The screams came from the second balcony at Symphony Hall on Wednesday. It was Opening Night at the Pops, and Keith Lockhart was on the podium, conducting a medley from Gigi. I looked across from my first-balcony seat and saw a scuffle breaking out in the second tier: a mini-melee, fisticuffs, and a couple of rows of people scrambling for the exit. One usher later called it “chaos.” Police came. At least two persons were ejected. Lockhart, meanwhile, brought the orchestra to a graceful halt and turned to look up at the balcony. Those close to the action reported that one man had been tapping another on the shoulder to tell him to stop yammering, and that the guy being tapped took both umbrage and the first swing.

At the post-concert gala dinner in the Fairmont Copley Plaza ballroom, Lockhart told me this had been a first for him as Pops conductor: first fight, first orchestra stoppage. “You keep going [with the performance] until you have more information.” When he realized that there was an actual fight going on, he put the music on hold for a few minutes.

“We generally have a well-behaved crowd,” Lockhart mused, “but occasionally you’re going to get someone . . . It was a blip in what people took away from the concert.” True enough. If this had happened at Gillette Stadium or a Metallica concert, it’d barely merit a mention. But at the Pops?! And Opening Night, no less. Lockhart, who has a sharp sense of humor, was not above making use of what happened. When he addressed the dinner crowd and thanked the patrons for their support, he added that the Pops is considering music from the movie Fight Club for its “A Tribute to Oscar and Tony” program.

The first half of the concert was given over to music from The Sound of Music, The Phantom of the Opera, Chicago, All That Jazz, and Gigi. After intermission, the evening’s special guest, pop pianist/singer Ben Folds, joined the orchestra. Like last year’s Opening Night guest, Elvis Costello, Folds is versed in numerous genres and fully at home with orchestration. Lockhart explained that Folds brings a generation even younger than Costello’s crowd to the Pops experience, and that this is essential to the orchestra’s mission: “We want to fill the house with people who aren’t standard Pops attendees but should be.”
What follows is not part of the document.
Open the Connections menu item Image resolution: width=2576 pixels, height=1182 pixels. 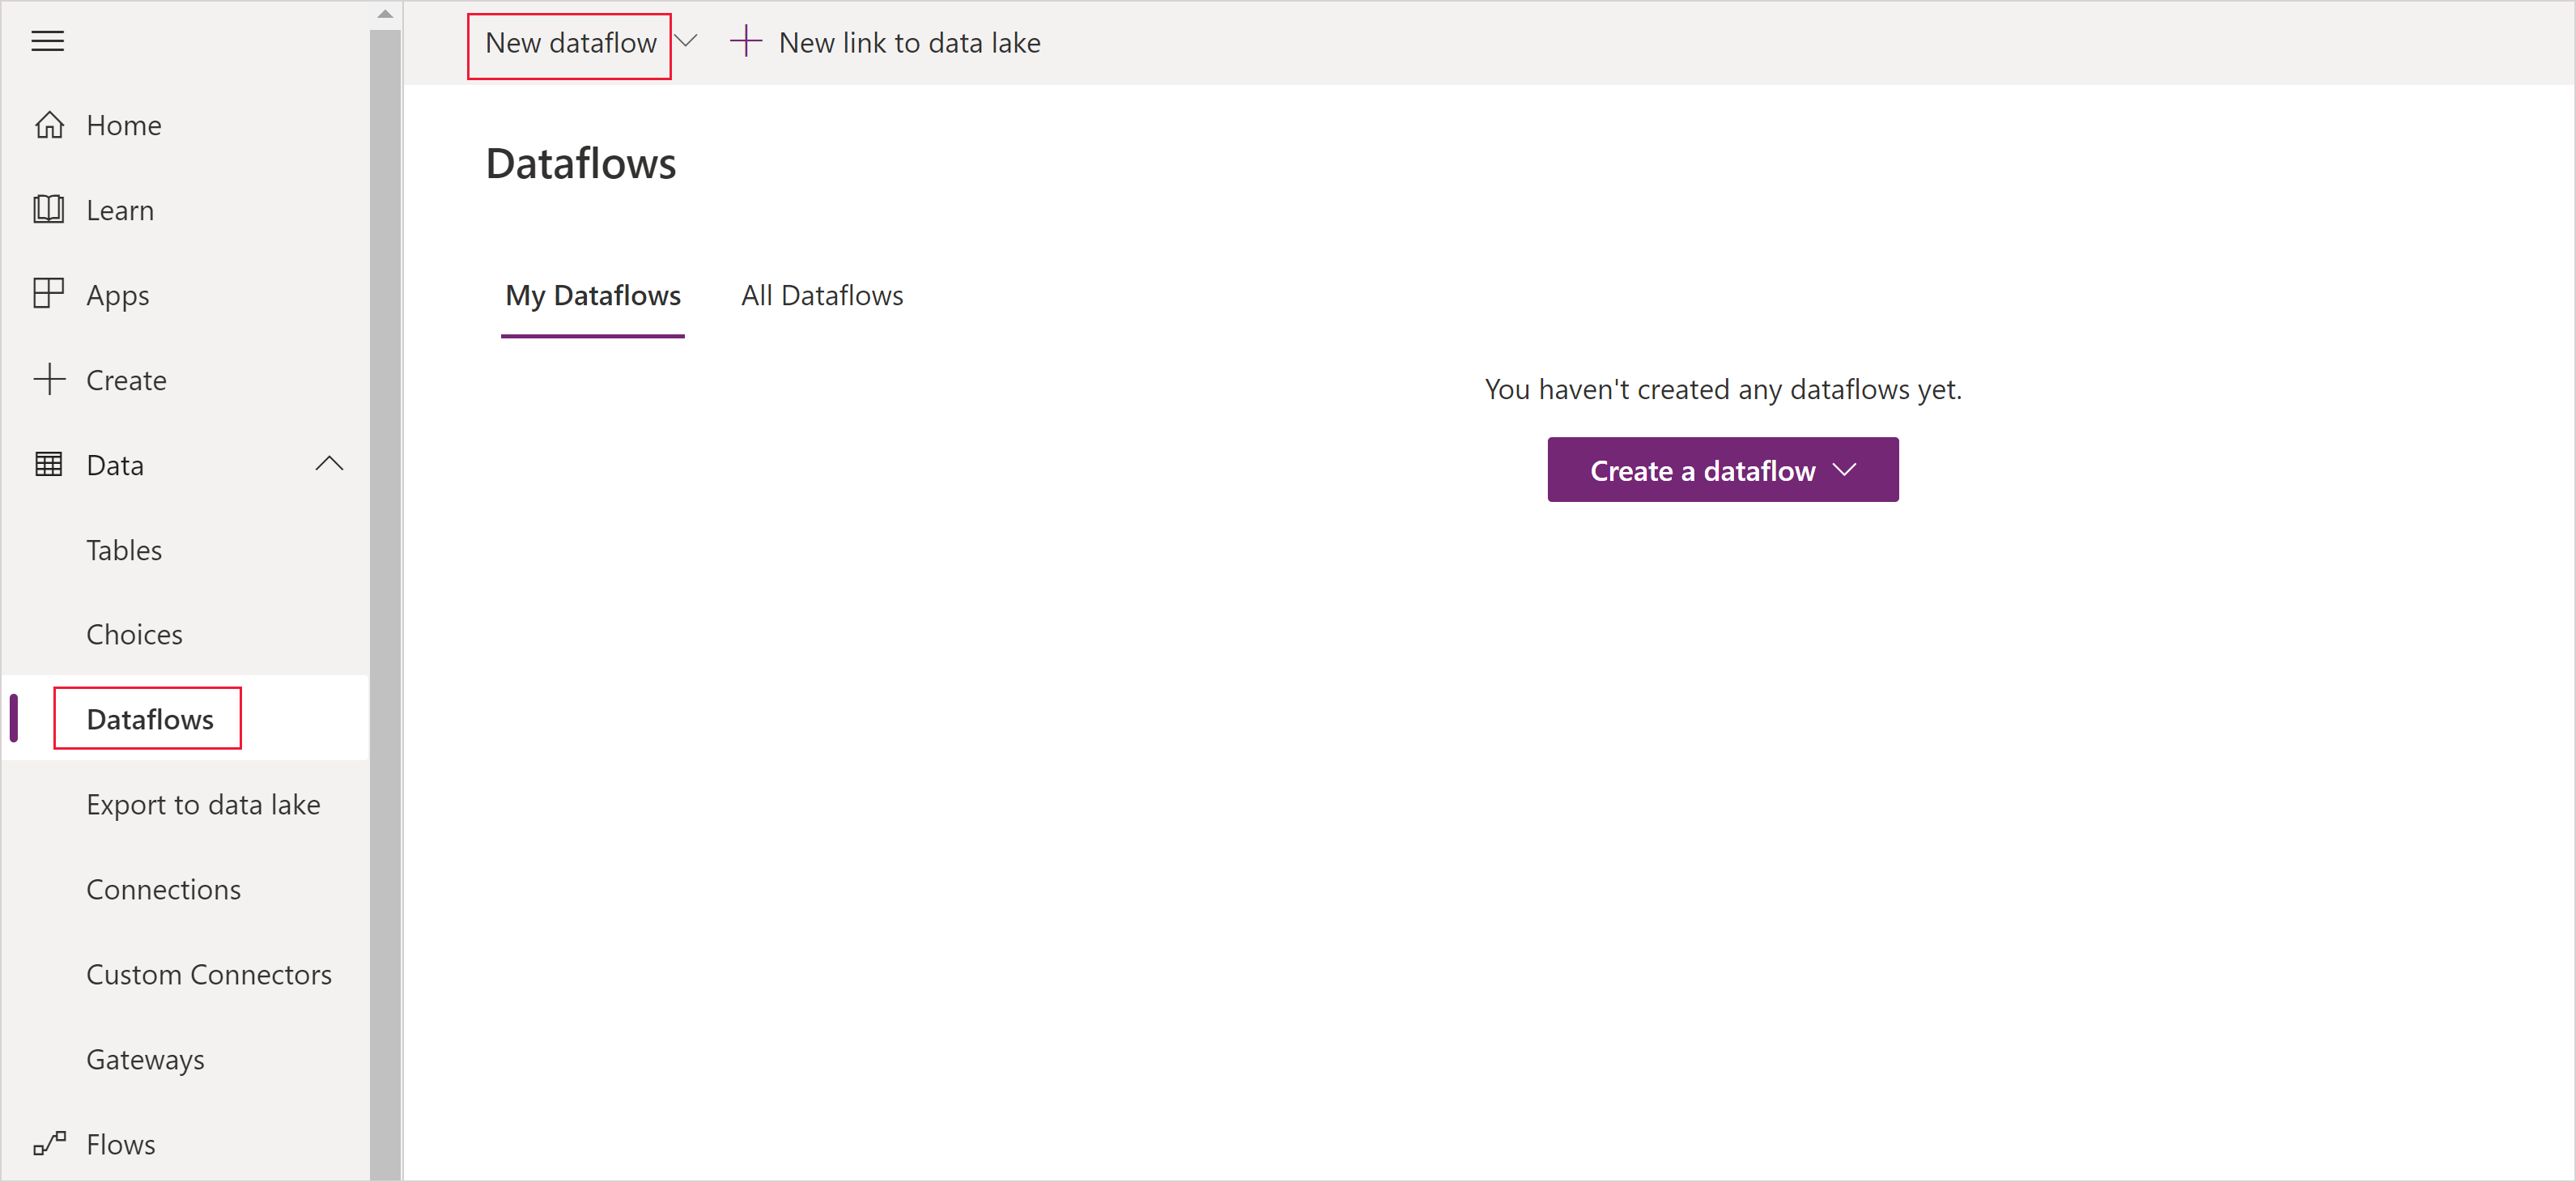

Folds, perhaps the Elton John of his generation, can be unpredictable — tossing his piano stool, tossing out the f-word. He indulged in some collegial banter at the concert, but for the most part he behaved himself. At the press conference, he explained, “We had a talk about not saying ‘fuck.’ You have to stay on page.” He added that his eight-song set would not include his infamous version of the Dr. Dre–penned “Bitches Ain’t Shit.” (Folds reinvents this as a piano ballad and lament.)

The 40-minute second half of the concert started with “Zak and Sara,” and it scored with “Gracie” (a tender number about one of Folds’s twins), the sad abortion song “Brick,” and “Narcolepsy.” This last was seductive and lulling, with Folds’s “I go to sleep” declarations and “I’m not tired” protestations, before a whoosh of rise-and-fall dynamics led to a climactic surge from tenor Edgar Ramirez.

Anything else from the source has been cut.